• _Work to complete_
From the entries, copy each line that includes "agent".

• _Record excerpts_
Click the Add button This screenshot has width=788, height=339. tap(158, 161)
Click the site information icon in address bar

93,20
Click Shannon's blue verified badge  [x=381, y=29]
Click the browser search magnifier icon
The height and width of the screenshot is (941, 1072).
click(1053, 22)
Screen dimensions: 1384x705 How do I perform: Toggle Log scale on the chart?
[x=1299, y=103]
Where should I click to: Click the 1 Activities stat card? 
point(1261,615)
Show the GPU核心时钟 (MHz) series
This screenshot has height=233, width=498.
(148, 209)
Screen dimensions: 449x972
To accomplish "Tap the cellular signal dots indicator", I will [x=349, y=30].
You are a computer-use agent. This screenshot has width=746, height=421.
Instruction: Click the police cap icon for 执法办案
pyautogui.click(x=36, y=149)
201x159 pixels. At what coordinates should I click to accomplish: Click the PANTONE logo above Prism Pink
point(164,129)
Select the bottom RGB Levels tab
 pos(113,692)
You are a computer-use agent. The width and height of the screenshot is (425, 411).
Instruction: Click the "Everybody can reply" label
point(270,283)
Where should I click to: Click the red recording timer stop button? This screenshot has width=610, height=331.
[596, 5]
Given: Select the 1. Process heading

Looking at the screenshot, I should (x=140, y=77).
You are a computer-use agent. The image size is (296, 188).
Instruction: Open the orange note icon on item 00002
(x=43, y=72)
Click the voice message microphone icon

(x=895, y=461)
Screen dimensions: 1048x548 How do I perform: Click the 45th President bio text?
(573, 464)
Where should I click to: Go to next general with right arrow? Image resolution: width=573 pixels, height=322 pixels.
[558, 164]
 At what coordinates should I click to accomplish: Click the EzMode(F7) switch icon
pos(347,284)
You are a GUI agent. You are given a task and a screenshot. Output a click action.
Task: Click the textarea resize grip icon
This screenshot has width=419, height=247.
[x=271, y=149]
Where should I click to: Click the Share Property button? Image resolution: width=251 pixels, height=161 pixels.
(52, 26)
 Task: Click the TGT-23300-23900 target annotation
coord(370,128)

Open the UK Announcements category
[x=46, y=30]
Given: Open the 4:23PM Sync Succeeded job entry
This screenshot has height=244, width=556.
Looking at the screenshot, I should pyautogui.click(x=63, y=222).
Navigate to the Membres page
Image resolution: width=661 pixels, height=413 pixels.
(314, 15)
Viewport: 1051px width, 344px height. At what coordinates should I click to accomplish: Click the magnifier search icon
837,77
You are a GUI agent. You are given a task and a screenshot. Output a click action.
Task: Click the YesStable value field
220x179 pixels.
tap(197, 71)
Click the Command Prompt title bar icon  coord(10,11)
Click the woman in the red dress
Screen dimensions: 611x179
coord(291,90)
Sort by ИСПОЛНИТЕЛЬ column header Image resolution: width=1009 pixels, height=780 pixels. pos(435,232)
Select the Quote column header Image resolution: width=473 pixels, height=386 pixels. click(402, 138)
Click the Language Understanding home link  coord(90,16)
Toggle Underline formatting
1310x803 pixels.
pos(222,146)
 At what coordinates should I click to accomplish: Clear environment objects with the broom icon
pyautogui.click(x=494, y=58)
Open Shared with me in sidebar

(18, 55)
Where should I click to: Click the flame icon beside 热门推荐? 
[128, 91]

• _Exercise result_
You are a computer-use agent. This screenshot has width=746, height=421.
You are a computer-use agent. The width and height of the screenshot is (425, 411).
You are a computer-use agent. The image size is (296, 188).
You are a GUI agent. You are given a task and a screenshot. Output a click action.
You are a GUI agent. You are given a task and a screenshot. Output a click action.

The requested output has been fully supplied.